Death on the frontier: Mortality patterns in Horse Prairie cemetery Franklin County, Illinois, 1840-2002

Journal of the Illinois State Historical Society, Summer 2003 by Stockton, Ronald R

It is hard to imagine how profoundly difficult it was to survive on the nineteenth-century Illinois frontier.1 In many cases the soil was unbroken, the swamps were not drained, diseases were rampant, and medical care was scarce or non-existent. Death was a constant, if unwelcome, companion. Reconstructing those days is not easy, but a walk through an early cemetery reveals a time of struggle and tragedy, and of dreams unfulfilled. This is the story of one cemetery and of the tales that it tells.

Horse Prairie cemetery near Sesser in Franklin County was established in the 1840s. Today it is a churchyard cemetery associated with the Horse Prairie Baptist Church, which sits next to it. This is not the original location of the congregation and the cemetery is managed by an independent, non-sectarian governing board that is not connected with the church.2 Horse Prairie is a lovely cemetery, sitting on a modest hill surrounded by farmland.

The oldest grave in the cemetery is that of Bailey Fitzgerrell who died at the age of two in 1840. The most recent grave in the study is that of Ralph Stockton (father of this writer) who died in August 2002. There are 829 known graves in the cemetery, 683 of which have both birth and death dates.3 This paper is an analysis of those 683 graves. There are two limitations on the data: the death patterns are only loosely linked to the population base from which they are drawn and there is no information on the causes of deaths. Still, the pattern of burials gives insight into the nature of life and death in an earlier time. It is also possible to contextualize the cemetery in terms of historical, medical, and demographic trends.

Today Franklin County is easily accessible via Interstate 57 but, in the first half of the nineteenth century, it was very much an area of new and ongoing settlement.
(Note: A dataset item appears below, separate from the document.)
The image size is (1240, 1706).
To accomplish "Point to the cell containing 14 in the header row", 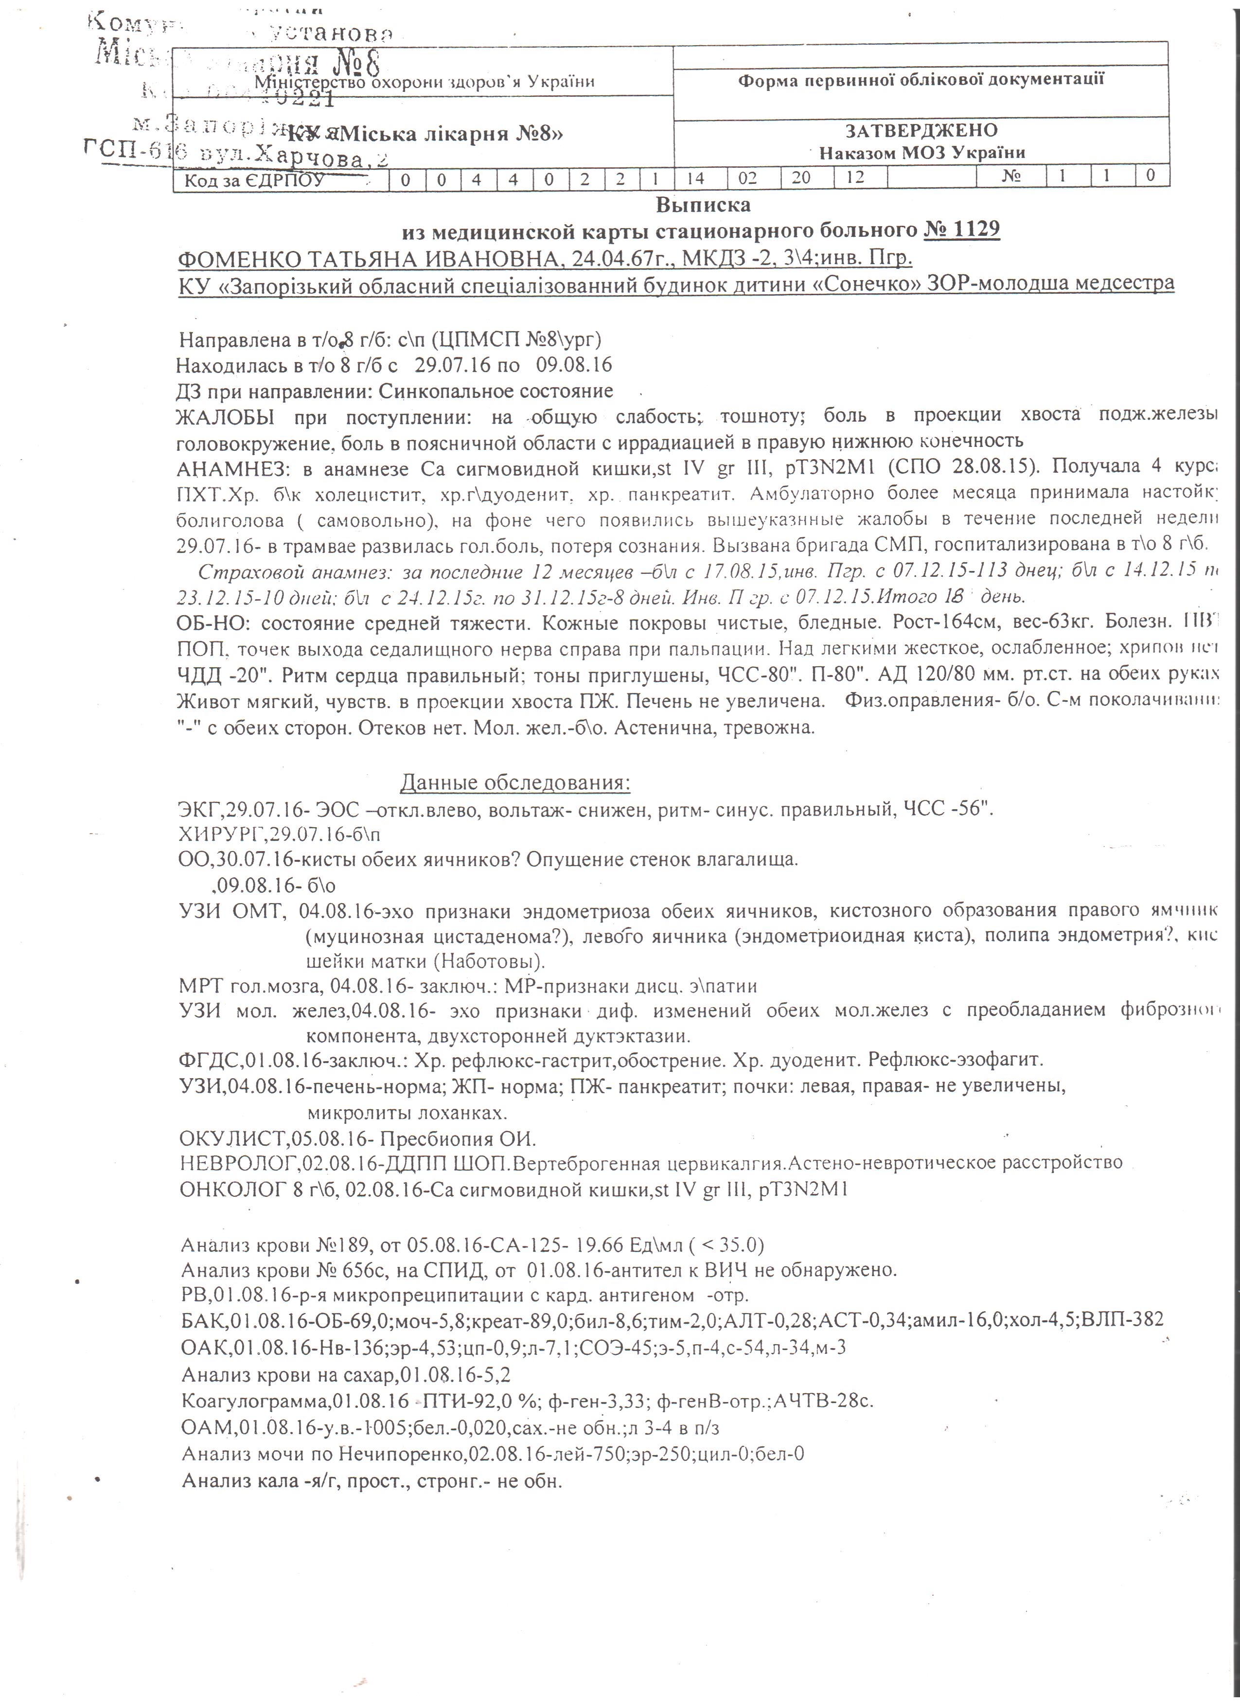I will pos(695,178).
Much of the settlement of Southern Illinois began when it was a part of a colony of Virginia, having been captured from the British during the Revolutionary War by George Rogers Clark and a Virginia-based army. The earliest permanent European-American and African-American settlers arrived around 1812, but it was not until the 1840s that a sufficient number of people had arrived to incorporate a town.4 By then the current boundaries of the county were finalized-the southern half was separated in 1839 to form Williamson county.5 Barren Township, where the cemetery is located, was in the northwest corner of the county. Horse Prairie appears to be the first cemetery in the township, although there were surely now-forgotten private burial sites on farms.6 Within buggy distance (including the adjoining Goode township), there were only two other cemeteries in the 180Os with more than a few graves.7 In 1911 the city of Sesser opened the beautiful Maple Hill Cemetery just on the outskirts of the town and many people came to prefer that location over the more rural-pastoral setting of Horse Prairie.8 Maple Hill is today the cemetery of choice for most residents but, in the nineteenth century and part of the twentieth century, Horse Prairie was the major cemetery in the township. Its graves contained people from the general population and they most likely represented the overall pattern of burial in the community.
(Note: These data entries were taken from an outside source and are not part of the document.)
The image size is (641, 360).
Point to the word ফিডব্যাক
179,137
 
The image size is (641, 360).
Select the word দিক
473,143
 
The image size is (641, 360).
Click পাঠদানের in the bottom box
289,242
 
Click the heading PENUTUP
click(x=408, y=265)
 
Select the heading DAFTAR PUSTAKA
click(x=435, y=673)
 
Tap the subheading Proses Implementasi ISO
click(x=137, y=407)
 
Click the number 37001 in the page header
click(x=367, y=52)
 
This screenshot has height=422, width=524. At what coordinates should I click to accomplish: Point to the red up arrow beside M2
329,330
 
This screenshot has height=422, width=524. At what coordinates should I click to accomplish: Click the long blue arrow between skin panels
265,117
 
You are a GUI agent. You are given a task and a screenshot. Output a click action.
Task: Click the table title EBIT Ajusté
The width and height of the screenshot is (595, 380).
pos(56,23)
In typical frontier pattern, Franklin County was settled disproportionately by young men and young families.9 Of the 3,678 county residents in 1840, eighty percent were under thirty years of age (many of whom had been born in the county) and only eleven percent were forty years old or above (see Table 1). This was a society with few venerated grandparents. The gender ratio reflected a similar imbalance. Of the county population under fifteen years old, the male-female ratio was nearly equal at 100 to 101. But among the older groups (most of whom had migrated to the area), gender ratio shifted toward males. Of those fifteen to thirty-nine years old, the male margin was 7.6 percent; from forty to sixty-nine years old it was 14.5 percent; and at seventy years old and older there were 23.7 percent more males.
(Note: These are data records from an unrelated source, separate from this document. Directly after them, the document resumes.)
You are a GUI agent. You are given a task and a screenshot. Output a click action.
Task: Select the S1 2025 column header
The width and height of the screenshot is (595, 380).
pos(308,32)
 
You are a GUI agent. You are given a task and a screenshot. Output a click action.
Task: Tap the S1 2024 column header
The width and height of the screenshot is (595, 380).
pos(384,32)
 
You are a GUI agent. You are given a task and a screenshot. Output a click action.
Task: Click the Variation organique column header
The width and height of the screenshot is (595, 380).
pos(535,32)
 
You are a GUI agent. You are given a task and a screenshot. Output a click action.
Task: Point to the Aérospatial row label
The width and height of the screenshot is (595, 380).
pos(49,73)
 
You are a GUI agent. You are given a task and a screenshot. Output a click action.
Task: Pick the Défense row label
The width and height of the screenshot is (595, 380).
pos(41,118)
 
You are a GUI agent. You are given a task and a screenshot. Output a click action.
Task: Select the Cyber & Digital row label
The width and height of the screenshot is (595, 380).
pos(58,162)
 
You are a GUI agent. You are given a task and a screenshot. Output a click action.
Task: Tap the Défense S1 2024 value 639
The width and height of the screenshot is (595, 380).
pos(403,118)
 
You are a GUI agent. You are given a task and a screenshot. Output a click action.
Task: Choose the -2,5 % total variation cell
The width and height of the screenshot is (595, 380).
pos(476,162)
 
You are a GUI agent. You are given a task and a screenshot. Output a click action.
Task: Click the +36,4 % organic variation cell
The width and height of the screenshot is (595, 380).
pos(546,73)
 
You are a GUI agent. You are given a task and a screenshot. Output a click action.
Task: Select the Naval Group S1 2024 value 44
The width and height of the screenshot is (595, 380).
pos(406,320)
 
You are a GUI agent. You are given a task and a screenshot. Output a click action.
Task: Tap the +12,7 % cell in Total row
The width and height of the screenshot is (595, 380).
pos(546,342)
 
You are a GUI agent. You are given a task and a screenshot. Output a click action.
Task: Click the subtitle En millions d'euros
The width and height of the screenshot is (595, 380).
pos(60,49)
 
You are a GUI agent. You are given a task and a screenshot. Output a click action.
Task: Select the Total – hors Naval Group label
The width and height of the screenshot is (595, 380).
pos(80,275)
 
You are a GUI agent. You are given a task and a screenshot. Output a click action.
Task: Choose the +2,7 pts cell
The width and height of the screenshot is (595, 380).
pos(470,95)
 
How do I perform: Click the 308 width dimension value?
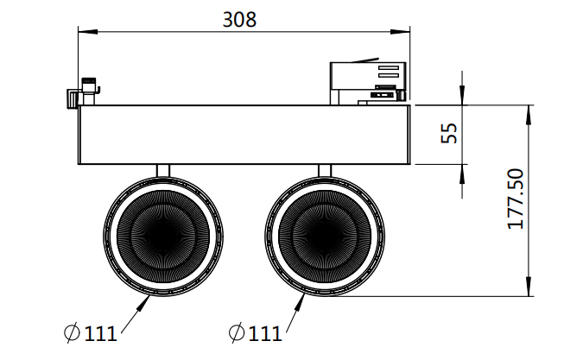click(x=239, y=20)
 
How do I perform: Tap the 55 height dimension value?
click(x=449, y=133)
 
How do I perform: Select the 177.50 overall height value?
click(x=516, y=199)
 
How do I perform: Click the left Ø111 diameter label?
click(x=91, y=333)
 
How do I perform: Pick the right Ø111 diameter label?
click(x=255, y=333)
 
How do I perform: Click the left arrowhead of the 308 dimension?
click(x=88, y=32)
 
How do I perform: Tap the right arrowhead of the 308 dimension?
click(x=401, y=32)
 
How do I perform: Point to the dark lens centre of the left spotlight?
click(x=163, y=237)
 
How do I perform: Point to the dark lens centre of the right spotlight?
click(x=325, y=237)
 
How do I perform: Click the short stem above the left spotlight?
click(x=163, y=171)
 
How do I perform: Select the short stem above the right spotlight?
click(x=325, y=171)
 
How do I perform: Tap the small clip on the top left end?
click(x=83, y=92)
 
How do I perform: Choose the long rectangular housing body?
click(x=244, y=135)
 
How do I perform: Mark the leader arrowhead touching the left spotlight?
click(x=144, y=303)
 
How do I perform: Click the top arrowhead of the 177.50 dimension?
click(x=529, y=115)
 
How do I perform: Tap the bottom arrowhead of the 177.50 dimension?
click(x=529, y=287)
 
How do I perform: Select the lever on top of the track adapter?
click(x=365, y=60)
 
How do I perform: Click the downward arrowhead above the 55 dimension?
click(x=462, y=96)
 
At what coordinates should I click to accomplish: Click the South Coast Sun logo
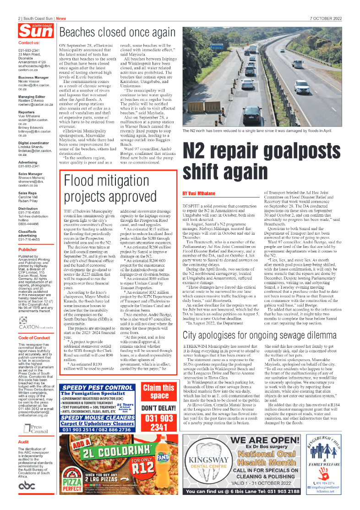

The demographic pattern in Franklin County roughly paralleled that of the state as a whole and the change across time was dramatic. A frontier region in 1840, by 1900 the state was fully settled and by the 1950s it was a part of the modern world. The population makeup reflected these changes. For example, the percentage of the state population under twenty-four years old in 1840 was 77.1 percent, in 1900 it was 51.9 percent, and in 1950 it was 37.6 percent. On the other end of the demographic scale, the pattern was equally distorted in the early years. The percentage of people who were forty-five years old and older in 1840 was a shockingly low 2.2 percent. By 1900 the figure was a more "normal" 17.3 percent and in 1950 it was 31.3 percent. Similar changes occurred with the gender ratios. In 1840 the state had a ratio of 1.17 in favor of males. By 1900, the ratio was 1.05, and by 1940 it was at parity.